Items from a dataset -
========================================================================

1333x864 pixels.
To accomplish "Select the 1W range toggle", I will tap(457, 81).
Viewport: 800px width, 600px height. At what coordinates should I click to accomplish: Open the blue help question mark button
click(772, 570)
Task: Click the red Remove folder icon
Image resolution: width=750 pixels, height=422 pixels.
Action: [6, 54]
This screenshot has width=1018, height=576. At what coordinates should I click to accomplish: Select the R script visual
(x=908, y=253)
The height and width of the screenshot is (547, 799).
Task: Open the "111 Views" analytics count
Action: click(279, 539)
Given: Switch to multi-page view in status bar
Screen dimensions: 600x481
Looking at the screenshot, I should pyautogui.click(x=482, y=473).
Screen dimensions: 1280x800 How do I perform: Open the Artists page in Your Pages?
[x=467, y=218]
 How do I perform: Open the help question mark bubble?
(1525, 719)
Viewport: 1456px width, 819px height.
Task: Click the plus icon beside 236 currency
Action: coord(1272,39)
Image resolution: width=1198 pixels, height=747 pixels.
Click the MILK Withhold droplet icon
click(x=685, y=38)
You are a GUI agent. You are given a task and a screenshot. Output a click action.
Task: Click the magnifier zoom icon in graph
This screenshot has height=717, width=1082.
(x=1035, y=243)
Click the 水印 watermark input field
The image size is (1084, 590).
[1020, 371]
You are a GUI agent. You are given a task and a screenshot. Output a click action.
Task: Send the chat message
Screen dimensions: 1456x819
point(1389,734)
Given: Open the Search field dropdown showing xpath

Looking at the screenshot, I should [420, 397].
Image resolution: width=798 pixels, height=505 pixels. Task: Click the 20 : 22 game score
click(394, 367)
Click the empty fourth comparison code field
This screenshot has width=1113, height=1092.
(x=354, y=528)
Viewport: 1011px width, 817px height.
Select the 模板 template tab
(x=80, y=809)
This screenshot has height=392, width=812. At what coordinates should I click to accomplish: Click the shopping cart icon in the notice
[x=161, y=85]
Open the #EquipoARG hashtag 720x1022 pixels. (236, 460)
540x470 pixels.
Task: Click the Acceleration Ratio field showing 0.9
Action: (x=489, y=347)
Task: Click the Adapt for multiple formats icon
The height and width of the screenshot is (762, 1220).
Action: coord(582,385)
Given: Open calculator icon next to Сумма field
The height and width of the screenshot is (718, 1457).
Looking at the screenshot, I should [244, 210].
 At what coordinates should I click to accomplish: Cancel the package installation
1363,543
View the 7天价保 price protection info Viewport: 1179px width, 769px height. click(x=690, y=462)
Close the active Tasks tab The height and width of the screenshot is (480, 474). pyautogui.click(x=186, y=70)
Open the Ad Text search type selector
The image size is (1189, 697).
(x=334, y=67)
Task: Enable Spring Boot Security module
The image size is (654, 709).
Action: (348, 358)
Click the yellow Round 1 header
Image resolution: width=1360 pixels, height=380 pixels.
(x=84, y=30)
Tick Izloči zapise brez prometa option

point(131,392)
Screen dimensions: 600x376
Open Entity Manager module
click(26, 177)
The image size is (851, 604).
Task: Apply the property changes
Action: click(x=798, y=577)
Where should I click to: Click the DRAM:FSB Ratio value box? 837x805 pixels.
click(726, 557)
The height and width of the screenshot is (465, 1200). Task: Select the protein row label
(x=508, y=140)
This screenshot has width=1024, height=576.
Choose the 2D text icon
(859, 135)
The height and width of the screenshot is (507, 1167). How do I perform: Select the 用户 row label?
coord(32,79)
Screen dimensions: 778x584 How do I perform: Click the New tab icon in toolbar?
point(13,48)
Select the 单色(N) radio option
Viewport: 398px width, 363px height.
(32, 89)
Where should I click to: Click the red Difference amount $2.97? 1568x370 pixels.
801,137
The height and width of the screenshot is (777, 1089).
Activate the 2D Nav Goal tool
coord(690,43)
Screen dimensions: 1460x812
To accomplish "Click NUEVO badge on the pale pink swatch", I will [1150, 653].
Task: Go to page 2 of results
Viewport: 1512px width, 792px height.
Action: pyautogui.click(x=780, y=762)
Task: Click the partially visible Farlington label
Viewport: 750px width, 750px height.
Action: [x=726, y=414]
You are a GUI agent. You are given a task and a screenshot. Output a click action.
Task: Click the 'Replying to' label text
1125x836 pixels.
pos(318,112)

========================================================================

What to do - Once you find the line with "Screen dimensions: 600x481" in the entries above, output it and each line after it up to and including the line with "Task: Click the magnifier zoom icon in graph", and nothing else.

Solution for this task -
Screen dimensions: 600x481
Looking at the screenshot, I should pyautogui.click(x=482, y=473).
Screen dimensions: 1280x800 How do I perform: Open the Artists page in Your Pages?
[x=467, y=218]
 How do I perform: Open the help question mark bubble?
(1525, 719)
Viewport: 1456px width, 819px height.
Task: Click the plus icon beside 236 currency
Action: coord(1272,39)
Image resolution: width=1198 pixels, height=747 pixels.
Click the MILK Withhold droplet icon
click(x=685, y=38)
You are a GUI agent. You are given a task and a screenshot. Output a click action.
Task: Click the magnifier zoom icon in graph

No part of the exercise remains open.